Did you raise fund money in 2024 for an existing fund or a new one? What are your expectations regarding this matter for 2025?
Earlier this year, we rebranded as Notable Capital, marking a new chapter for our firm after 23 years as GGV Capital. With over $8 billion raised and a track record of backing founders from companies like Airbnb, Affirm, HashiCorp, Square, Slack, and Zendesk, we’ve shifted focus in response to evolving geopolitical dynamics. Named for the notable founders and companies we back, the U.S. team now operates as Notable Capital, while the Asia team has become Granite Asia, functioning as a separate entity.
How many investments did you make in 2024, and how does it compare to previous years?
We led 11 investments in 2024 and will close the year with more than double the capital deployed compared to the previous year.
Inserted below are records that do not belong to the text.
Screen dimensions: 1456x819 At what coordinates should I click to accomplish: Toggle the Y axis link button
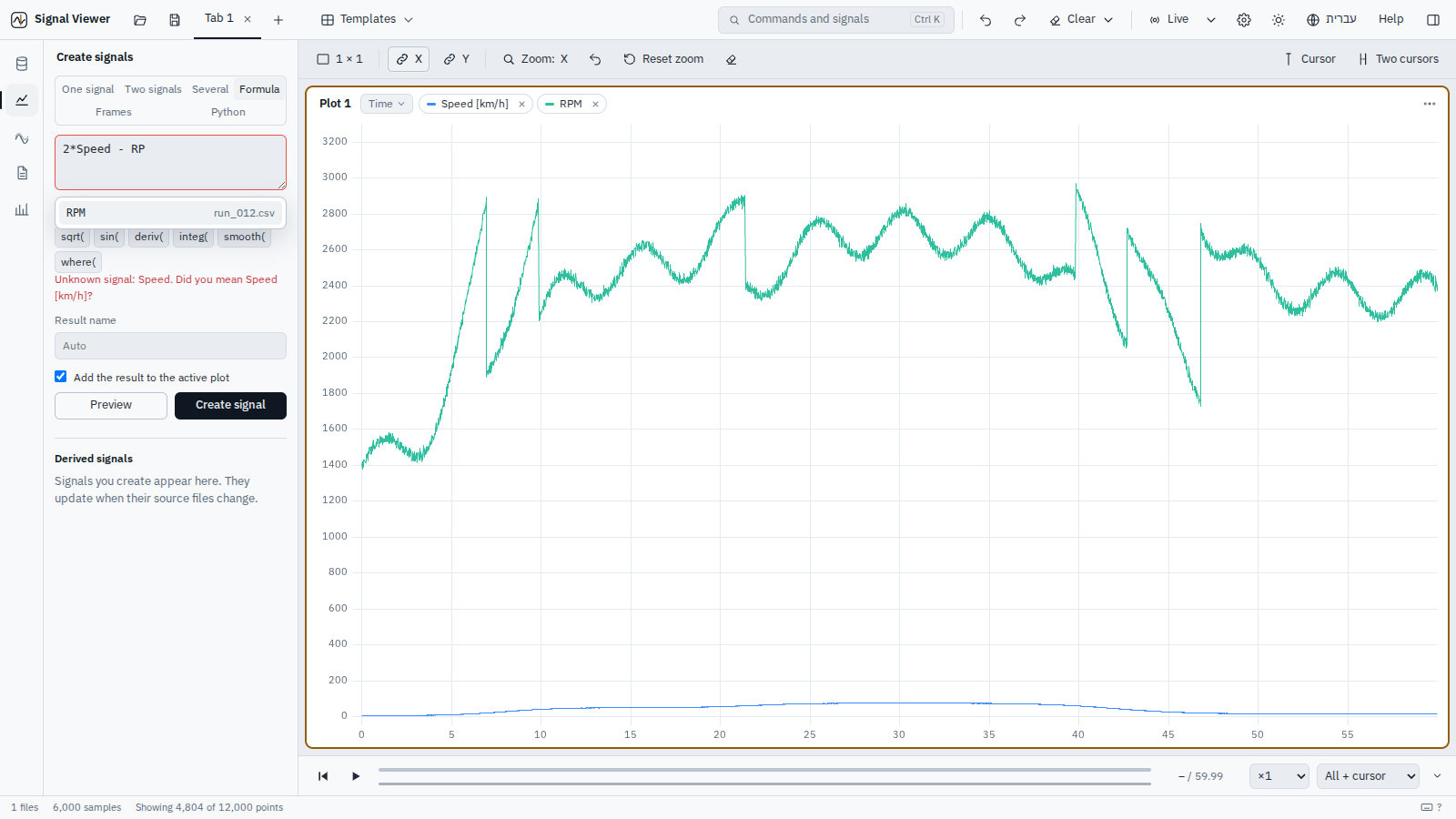457,59
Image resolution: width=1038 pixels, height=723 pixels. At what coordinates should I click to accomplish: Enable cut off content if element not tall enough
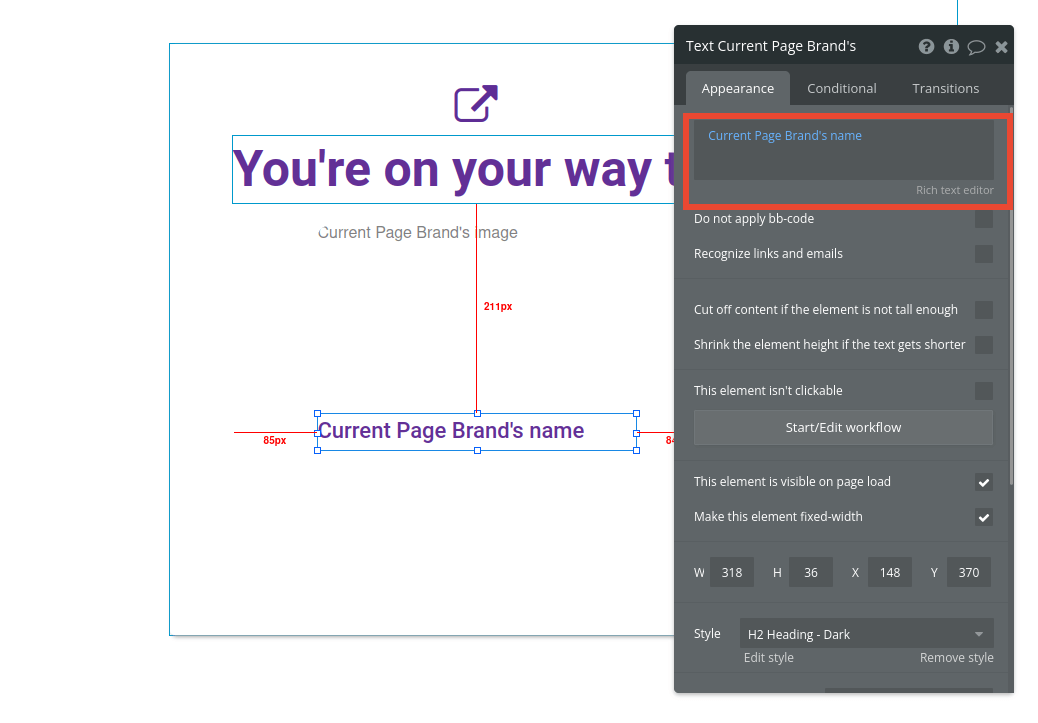click(x=983, y=310)
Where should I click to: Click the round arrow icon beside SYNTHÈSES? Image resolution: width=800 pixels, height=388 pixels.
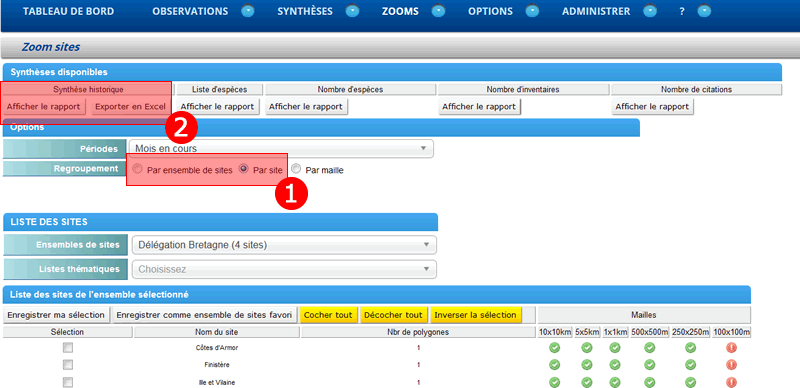[x=352, y=11]
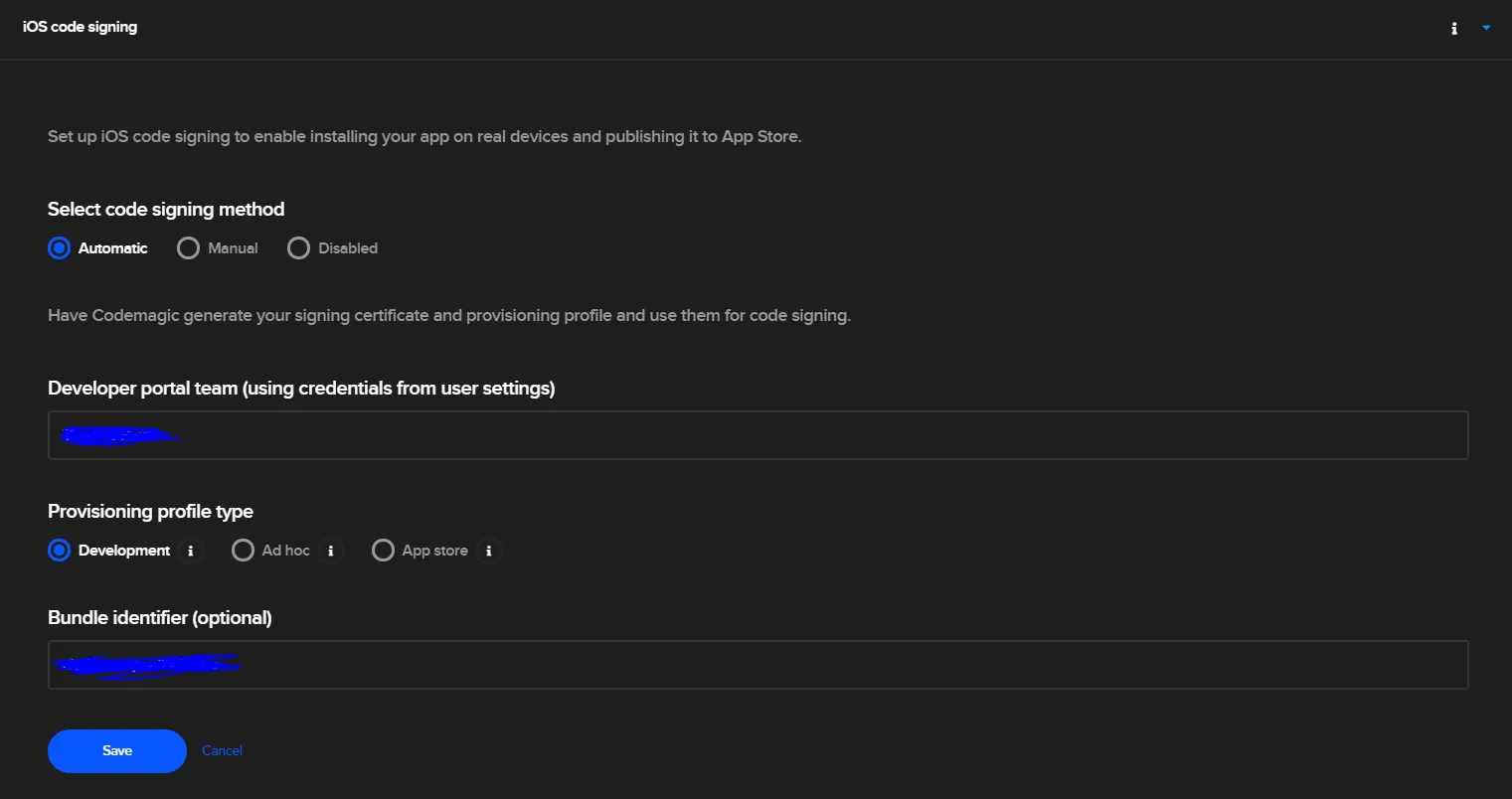The width and height of the screenshot is (1512, 799).
Task: Click the Select code signing method heading
Action: point(166,210)
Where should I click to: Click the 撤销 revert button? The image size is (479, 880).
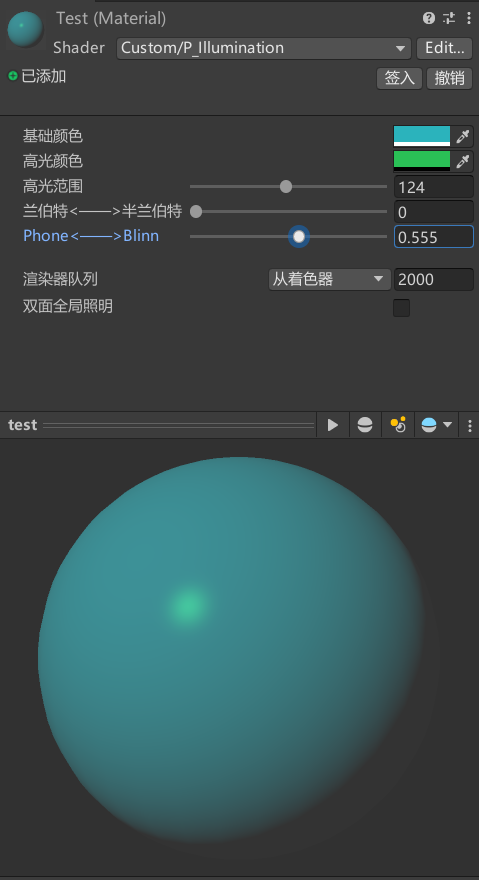pyautogui.click(x=449, y=78)
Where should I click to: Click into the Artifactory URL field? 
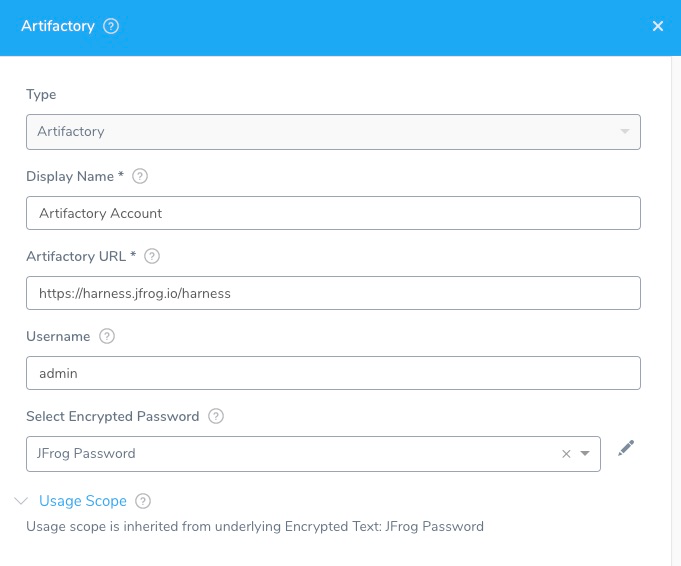pos(333,293)
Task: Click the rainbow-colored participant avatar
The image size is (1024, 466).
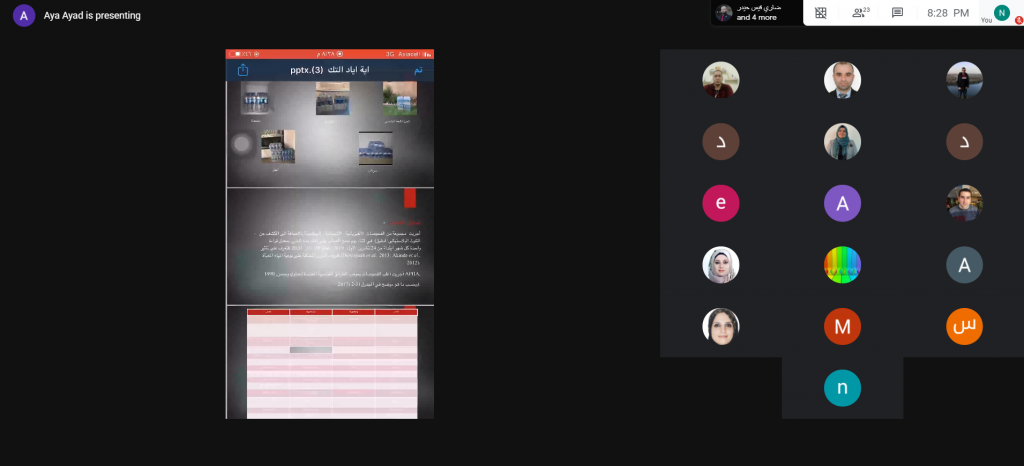Action: [842, 264]
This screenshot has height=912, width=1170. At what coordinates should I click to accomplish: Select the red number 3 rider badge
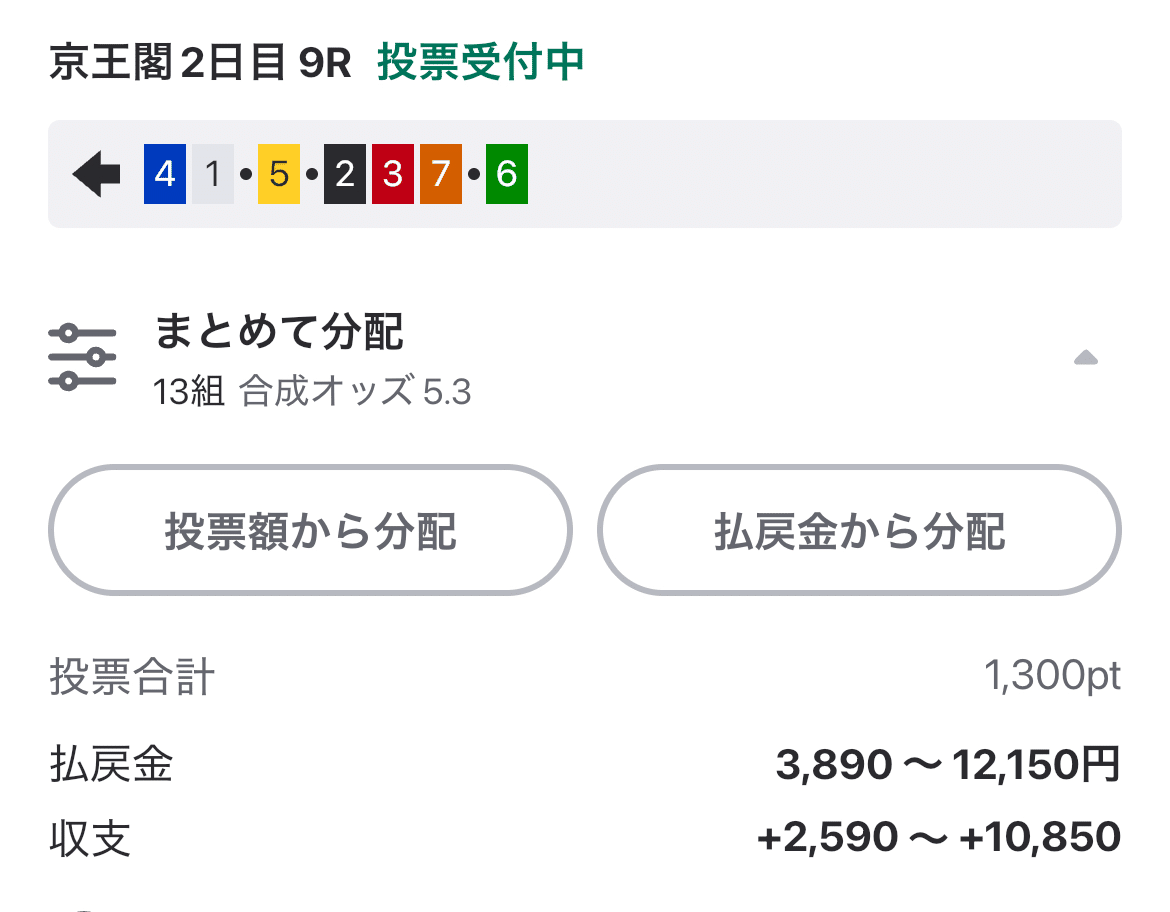392,173
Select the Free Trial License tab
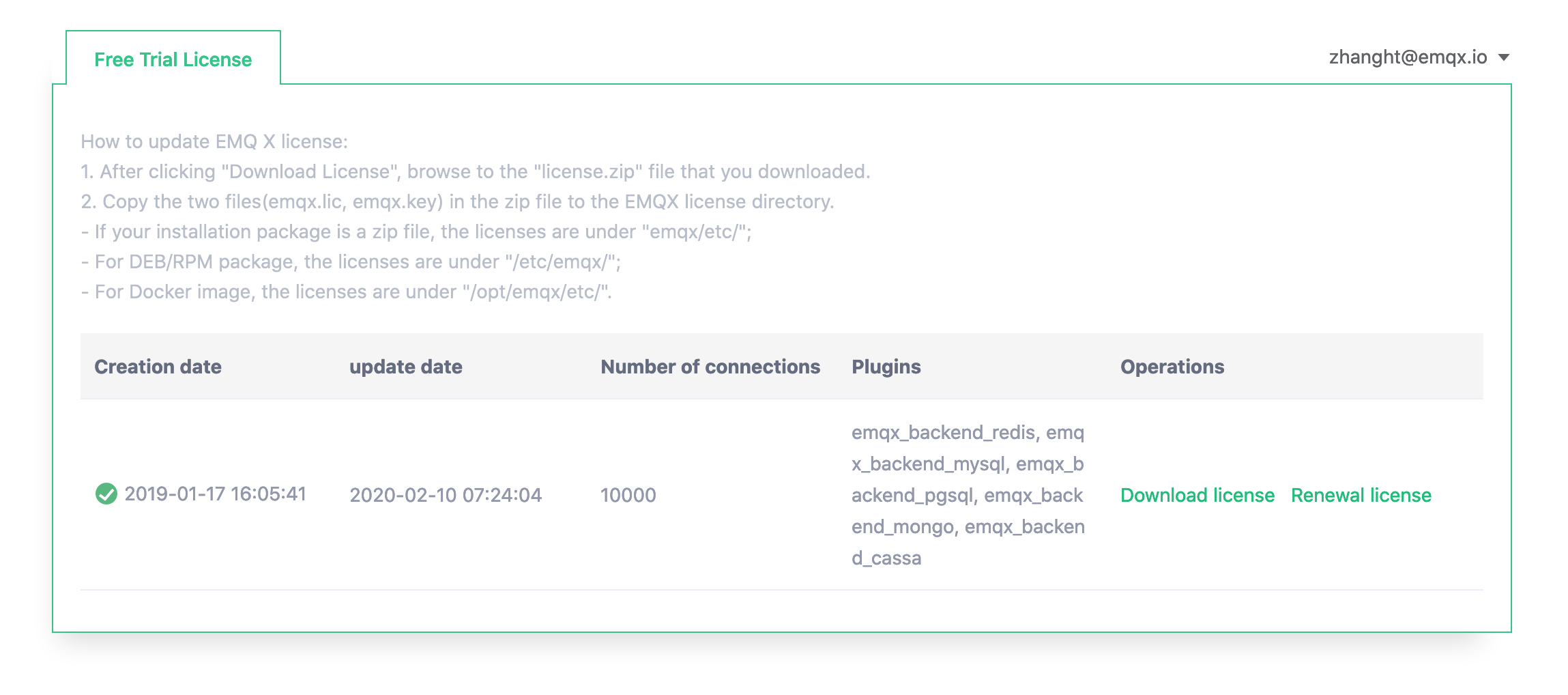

Investments included 10 early stage (seed, A, B), and one growth stage, including Gorgie, LocalStack, Parafin, Patronus AI, and Slope. Six companies have not yet announced their financings. Three companies are based in Tel Aviv.
13 portfolio companies had follow-on-financings, including Israeli startup Torq which closed a $70m C round.
The Notable Capital portfolio had five exits in 2024: Ibotta IPO (NYSE: IBTA), HashiCorp acquired by IBM (pending), Cacheflow acquired by Hubspot, Convex acquired by ServiceTitan, and Tel Aviv-based Gem Security acquired by Wiz.
Provide an example of an intriguing investment you made in 2024. What sets this company apart, or what is distinctive about its sector?
Over the last few years, we’ve spent a lot of time in the space of Security Event and Incident Management space and written about why it is ready for disruption. This is one of the biggest areas of spend for security teams today, and with the growth of data and tooling over the last years, teams are underserved. We recently made an investment behind an exceptional founding team looking to serve this need, creating a frictionless security data fabric to reduce cost, increase performance, bolster security. They enable security teams to get the right data in the right place while continuing to use the tools they are already familiar with or easily implement new ones. We’ve seen strong market pull for this product and we expect amazing things for this team in the coming year.
Two notable companies that you think will thrive in 2025. These can be from your portfolio or not.
Company Name: Monte Carlo
Sector + description of the product/service: As businesses increasingly rely on data to drive better decision-making and power digital products through AI, it’s mission-critical that this data is trustworthy and reliable. Monte Carlo, the data observability company, solves the costly problem of broken data through their fully automated, data observability platform.
Total Raised: $240 million
Founding Year: 2019
Reasoning why this is their year: They have what customers need – understanding of the relationship between data and AI. As small and large corporations explore and adopt AI, they must adopt tooling to ensure their data is reliable, accurate, and doesn’t lead to critical mistakes. AI reliability initiatives must be able to scale and operationalize effectively.
Company Name: Torq
Sector + description of the product/service: Torq is transforming cybersecurity with its AI-native autonomous SOC powered by hyperautomation. By connecting the entire security infrastructure stack, Torq empowers organizations to instantly and precisely remediate security events and orchestrate complex security processes at scale. Fortune 500 enterprises, including the world’s biggest financial, technology, consumer packaged goods, fashion, hospitality, and sports apparel companies, are experiencing extraordinary outcomes with Torq.
Total Raised: $188 million
Founding Year: 2019
Reasoning why this is their year: With the rising volume of cyberattacks, without the expansion in team sizes, companies are increasingly turning to technology to automate their breach response efforts. Analysts estimate the security automation market could reach $26.6 billion by 2032.